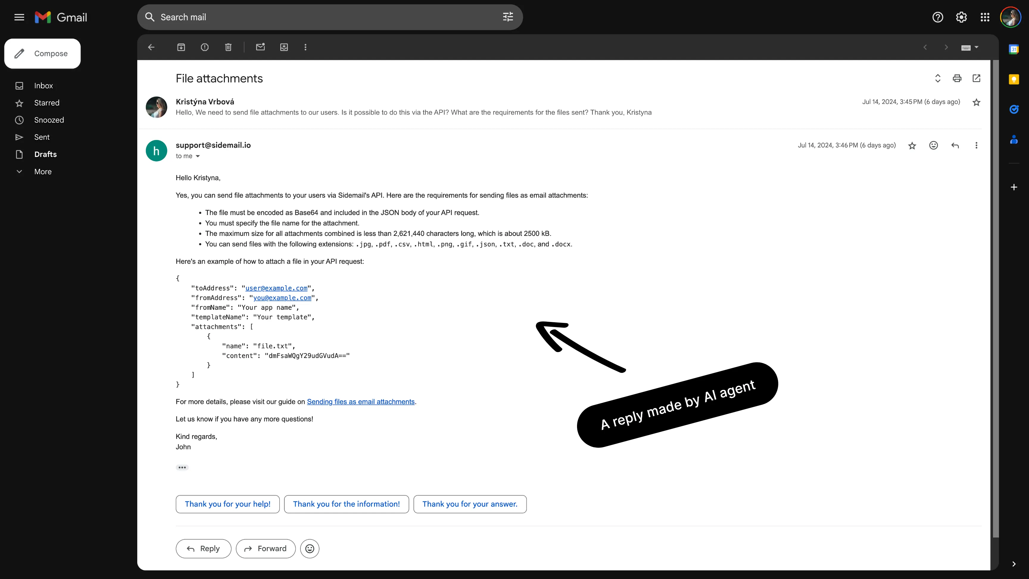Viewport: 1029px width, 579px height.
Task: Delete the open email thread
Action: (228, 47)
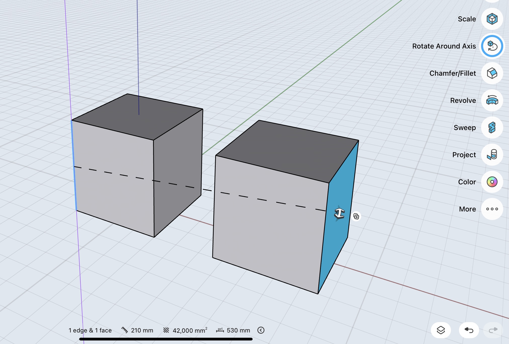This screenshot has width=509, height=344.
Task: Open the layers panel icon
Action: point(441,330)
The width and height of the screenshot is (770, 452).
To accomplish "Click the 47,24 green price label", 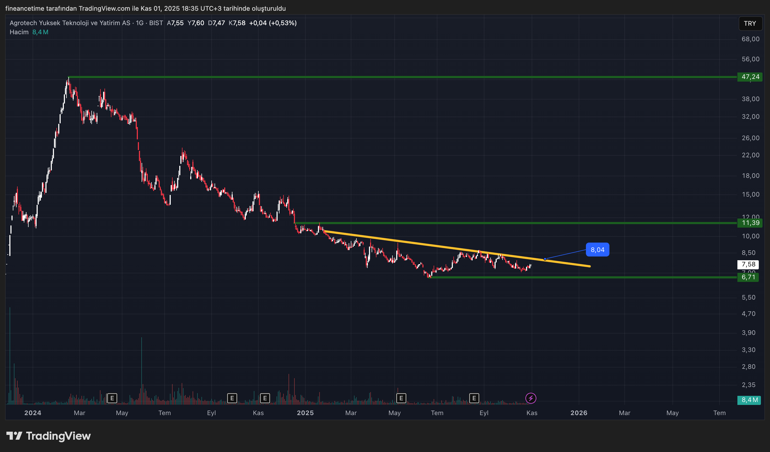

────────

■ **PROBLEM**
Your task is to give again, unchanged, the lines from the line that contains "The width and" to the end of the records. Include both end lines but no pictures.

■ **TASK RESPONSE**
The width and height of the screenshot is (770, 452).
To accomplish "Click the 47,24 green price label", 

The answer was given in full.